Given text =>

-- Opening Marker --

Thankfully, we currently have a Prime Minister who, while being sensitive to the views of the grassroots of his party, is at the same time fairly firm in his vision. The following are some relevant excerpts of Datuk Seri Abdullah Badawi's UMNO general assembly speech which are related to education:
...we will reduce the income gap. We will work to reduce the gap between Malays and non-Malays, amongst Malays and between the low income group with the middle class through the enhancement of cultural capital. The income gap between the urban and rural populations and between the different regions must be reduced via making appropriate allocations to develop rural areas by way of providing basic transportation and communications infrastructure, the supply of electricity and water and the provision of educational and healthcare institutions.
Education and training based on the latest knowledge and technology – That is the focal point of the Malay development agenda. This agenda must emphasise content and software to improve the quality of life.

-- Closing Marker --

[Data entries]

-- Opening Marker --

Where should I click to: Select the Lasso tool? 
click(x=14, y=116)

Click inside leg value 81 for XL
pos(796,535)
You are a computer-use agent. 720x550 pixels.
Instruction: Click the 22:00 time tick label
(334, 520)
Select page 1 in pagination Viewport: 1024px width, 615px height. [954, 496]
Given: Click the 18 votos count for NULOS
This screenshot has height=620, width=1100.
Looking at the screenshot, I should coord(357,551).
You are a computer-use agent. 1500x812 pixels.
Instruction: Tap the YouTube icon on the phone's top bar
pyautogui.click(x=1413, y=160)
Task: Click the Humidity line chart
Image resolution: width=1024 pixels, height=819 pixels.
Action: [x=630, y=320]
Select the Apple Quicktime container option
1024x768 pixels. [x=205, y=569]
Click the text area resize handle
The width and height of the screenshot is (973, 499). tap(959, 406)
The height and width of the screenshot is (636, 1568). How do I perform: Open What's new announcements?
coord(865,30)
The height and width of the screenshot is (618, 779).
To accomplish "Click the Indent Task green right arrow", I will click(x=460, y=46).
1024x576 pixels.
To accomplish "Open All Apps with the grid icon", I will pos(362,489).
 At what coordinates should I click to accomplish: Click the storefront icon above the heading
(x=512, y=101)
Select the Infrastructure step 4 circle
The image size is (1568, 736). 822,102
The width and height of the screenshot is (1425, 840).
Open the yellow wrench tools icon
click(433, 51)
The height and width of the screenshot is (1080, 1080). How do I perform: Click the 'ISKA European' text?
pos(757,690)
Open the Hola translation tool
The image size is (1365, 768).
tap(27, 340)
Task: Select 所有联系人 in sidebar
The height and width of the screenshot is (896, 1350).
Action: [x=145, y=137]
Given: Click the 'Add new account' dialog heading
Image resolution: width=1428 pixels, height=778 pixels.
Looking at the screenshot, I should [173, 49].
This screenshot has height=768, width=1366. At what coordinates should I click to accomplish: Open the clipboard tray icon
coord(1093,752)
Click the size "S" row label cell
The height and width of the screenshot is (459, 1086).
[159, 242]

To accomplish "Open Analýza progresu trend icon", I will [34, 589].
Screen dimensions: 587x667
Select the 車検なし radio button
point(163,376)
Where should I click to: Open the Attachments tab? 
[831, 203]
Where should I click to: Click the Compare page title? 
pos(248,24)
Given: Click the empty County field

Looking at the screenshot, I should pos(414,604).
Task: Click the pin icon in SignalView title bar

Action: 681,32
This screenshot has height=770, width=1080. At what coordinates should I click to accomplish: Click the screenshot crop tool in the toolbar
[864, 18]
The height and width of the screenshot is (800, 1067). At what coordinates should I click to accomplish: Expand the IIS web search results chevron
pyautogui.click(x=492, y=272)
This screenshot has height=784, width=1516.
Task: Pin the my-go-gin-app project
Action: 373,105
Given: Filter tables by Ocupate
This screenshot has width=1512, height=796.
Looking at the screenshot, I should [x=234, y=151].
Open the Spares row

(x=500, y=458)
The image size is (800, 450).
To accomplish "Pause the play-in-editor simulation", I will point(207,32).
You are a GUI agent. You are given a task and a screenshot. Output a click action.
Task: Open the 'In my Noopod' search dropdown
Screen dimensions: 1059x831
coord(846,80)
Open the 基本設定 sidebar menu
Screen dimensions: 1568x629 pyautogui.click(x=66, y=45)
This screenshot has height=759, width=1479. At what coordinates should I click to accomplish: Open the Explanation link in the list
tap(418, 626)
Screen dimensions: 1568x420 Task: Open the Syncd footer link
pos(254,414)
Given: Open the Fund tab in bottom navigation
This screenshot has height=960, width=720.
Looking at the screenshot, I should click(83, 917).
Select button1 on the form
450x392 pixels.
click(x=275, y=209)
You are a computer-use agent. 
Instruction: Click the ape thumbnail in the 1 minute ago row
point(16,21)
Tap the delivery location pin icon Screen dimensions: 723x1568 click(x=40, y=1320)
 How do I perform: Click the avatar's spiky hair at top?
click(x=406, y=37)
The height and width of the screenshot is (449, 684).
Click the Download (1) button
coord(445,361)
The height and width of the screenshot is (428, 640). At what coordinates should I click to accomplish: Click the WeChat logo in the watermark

-- Closing Marker --

Things to do =>
A – In the passage on the UMNO general assembly speech, restate the paragraph beginning "...we will reduce the income gap" as a brief bulleted list that keeps its main facts.
B – Carry on the passage on the UMNO general assembly speech, starting after its final sentence.
The data entries are not needed for any of the work asked here.

Task-by-task results =>
A –
- Reduce the income gap between Malays and non-Malays, among Malays, and between the low-income group and the middle class, through the enhancement of cultural capital.
- Reduce the income gap between urban and rural populations and between regions by allocating funds to develop rural areas through:
  - basic transportation and communications infrastructure
  - electricity and water supply
  - educational and healthcare institutions

B –
Malays should never stop pursuing knowledge and skills. Malays must embrace lifelong learning.We will continue to provide entrepreneurial, professional and employment opportunities for Malays, but it will be necessary to revise procedures to ensure opportunities are given to Malays who are truly qualified and capable, Malays who adopt good work and business ethics.
The most durable foundation to succeed is to have desire, skill, expertise, knowledge, resilience and industry. If all these aspects can be inculcated in Malays, God willing, we need not worry.
Conversely, if these components are missing, then success will not come knocking. Let us begin now, with all the political will and political strength that Umno has, by focusing on education and training to develop our human capital and enrich our cultural capital.
Pak Lah also added the following comments in his post-General Assembly press statement
"We will be fair to all Malaysians. We will not take away the rights of any race. We have never done it and never will." This was the pledge made by Prime Minister Datuk Seri Abdullah Ahmad Badawi after the three-day Umno general assembly, which saw delegates demanding for the reintroduction of the New Economic Policy and doing away with meritocracy.
During a press conference at the conclusion of the general assembly, Abdullah said the proposal was not an extended “crutch” for the Malays but an effort to enlarge the cake for everyone to enjoy. He said it was a challenge for Malays to prove themselves and to accept government policies, including meritocracy.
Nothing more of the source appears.